→ To do: Render the data from its first line through the line containing "pos(182,21)", both included, as a numbered list. Leave out any blank lines.

■ ■ ■ ■ ■ ■ ■

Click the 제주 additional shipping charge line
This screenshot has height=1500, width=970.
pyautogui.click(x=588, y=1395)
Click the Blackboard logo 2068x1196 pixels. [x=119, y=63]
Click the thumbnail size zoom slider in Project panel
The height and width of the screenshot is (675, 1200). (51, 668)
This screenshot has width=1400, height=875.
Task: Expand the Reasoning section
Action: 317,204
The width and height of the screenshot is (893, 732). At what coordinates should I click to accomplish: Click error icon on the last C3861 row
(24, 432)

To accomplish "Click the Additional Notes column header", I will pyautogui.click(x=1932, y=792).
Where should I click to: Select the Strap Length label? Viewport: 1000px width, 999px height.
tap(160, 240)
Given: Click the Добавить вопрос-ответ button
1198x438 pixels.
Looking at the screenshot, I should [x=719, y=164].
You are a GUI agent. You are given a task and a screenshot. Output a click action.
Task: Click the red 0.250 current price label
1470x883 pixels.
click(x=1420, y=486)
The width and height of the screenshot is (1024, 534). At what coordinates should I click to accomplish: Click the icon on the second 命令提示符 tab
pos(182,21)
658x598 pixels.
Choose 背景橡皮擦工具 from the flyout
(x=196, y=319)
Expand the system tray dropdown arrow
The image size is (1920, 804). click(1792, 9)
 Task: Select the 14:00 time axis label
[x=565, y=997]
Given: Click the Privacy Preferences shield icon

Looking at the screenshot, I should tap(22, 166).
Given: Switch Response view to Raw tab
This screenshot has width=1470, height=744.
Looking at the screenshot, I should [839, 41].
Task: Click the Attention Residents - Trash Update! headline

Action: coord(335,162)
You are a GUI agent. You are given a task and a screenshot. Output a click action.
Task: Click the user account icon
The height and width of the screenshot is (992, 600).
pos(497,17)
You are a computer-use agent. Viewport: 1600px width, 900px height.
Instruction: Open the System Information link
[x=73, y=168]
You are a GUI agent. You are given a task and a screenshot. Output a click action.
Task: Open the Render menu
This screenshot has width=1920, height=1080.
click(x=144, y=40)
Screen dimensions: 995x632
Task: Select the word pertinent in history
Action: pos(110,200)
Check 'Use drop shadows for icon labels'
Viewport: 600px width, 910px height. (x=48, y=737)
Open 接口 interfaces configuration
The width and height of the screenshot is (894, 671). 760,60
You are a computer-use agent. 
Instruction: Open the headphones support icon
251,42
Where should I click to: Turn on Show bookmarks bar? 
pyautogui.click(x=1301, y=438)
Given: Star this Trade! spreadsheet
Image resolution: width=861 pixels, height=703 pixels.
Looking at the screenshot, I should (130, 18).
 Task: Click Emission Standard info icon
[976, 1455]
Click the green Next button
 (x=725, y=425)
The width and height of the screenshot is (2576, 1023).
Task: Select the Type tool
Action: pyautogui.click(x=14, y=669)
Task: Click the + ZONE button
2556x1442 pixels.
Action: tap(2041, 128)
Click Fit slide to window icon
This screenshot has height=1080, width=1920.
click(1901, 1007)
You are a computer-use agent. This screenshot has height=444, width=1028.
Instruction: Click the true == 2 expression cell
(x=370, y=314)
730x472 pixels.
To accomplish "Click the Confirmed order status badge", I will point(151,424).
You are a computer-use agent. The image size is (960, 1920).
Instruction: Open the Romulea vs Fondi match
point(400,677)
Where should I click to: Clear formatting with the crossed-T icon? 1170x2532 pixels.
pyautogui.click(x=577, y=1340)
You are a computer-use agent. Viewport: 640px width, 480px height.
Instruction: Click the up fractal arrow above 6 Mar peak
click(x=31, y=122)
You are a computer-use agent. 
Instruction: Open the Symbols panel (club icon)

■ ■ ■ ■ ■ ■ ■

→ Output of the exercise:
1. Click the 제주 additional shipping charge line
2. This screenshot has height=1500, width=970.
3. pyautogui.click(x=588, y=1395)
4. Click the Blackboard logo 2068x1196 pixels. [x=119, y=63]
5. Click the thumbnail size zoom slider in Project panel
6. The height and width of the screenshot is (675, 1200). (51, 668)
7. This screenshot has width=1400, height=875.
8. Task: Expand the Reasoning section
9. Action: 317,204
10. The width and height of the screenshot is (893, 732). At what coordinates should I click to accomplish: Click error icon on the last C3861 row
11. (24, 432)
12. To accomplish "Click the Additional Notes column header", I will pyautogui.click(x=1932, y=792).
13. Where should I click to: Select the Strap Length label? Viewport: 1000px width, 999px height.
14. tap(160, 240)
15. Given: Click the Добавить вопрос-ответ button
16. 1198x438 pixels.
17. Looking at the screenshot, I should [x=719, y=164].
18. You are a GUI agent. You are given a task and a screenshot. Output a click action.
19. Task: Click the red 0.250 current price label
20. 1470x883 pixels.
21. click(x=1420, y=486)
22. The width and height of the screenshot is (1024, 534). At what coordinates should I click to accomplish: Click the icon on the second 命令提示符 tab
23. pos(182,21)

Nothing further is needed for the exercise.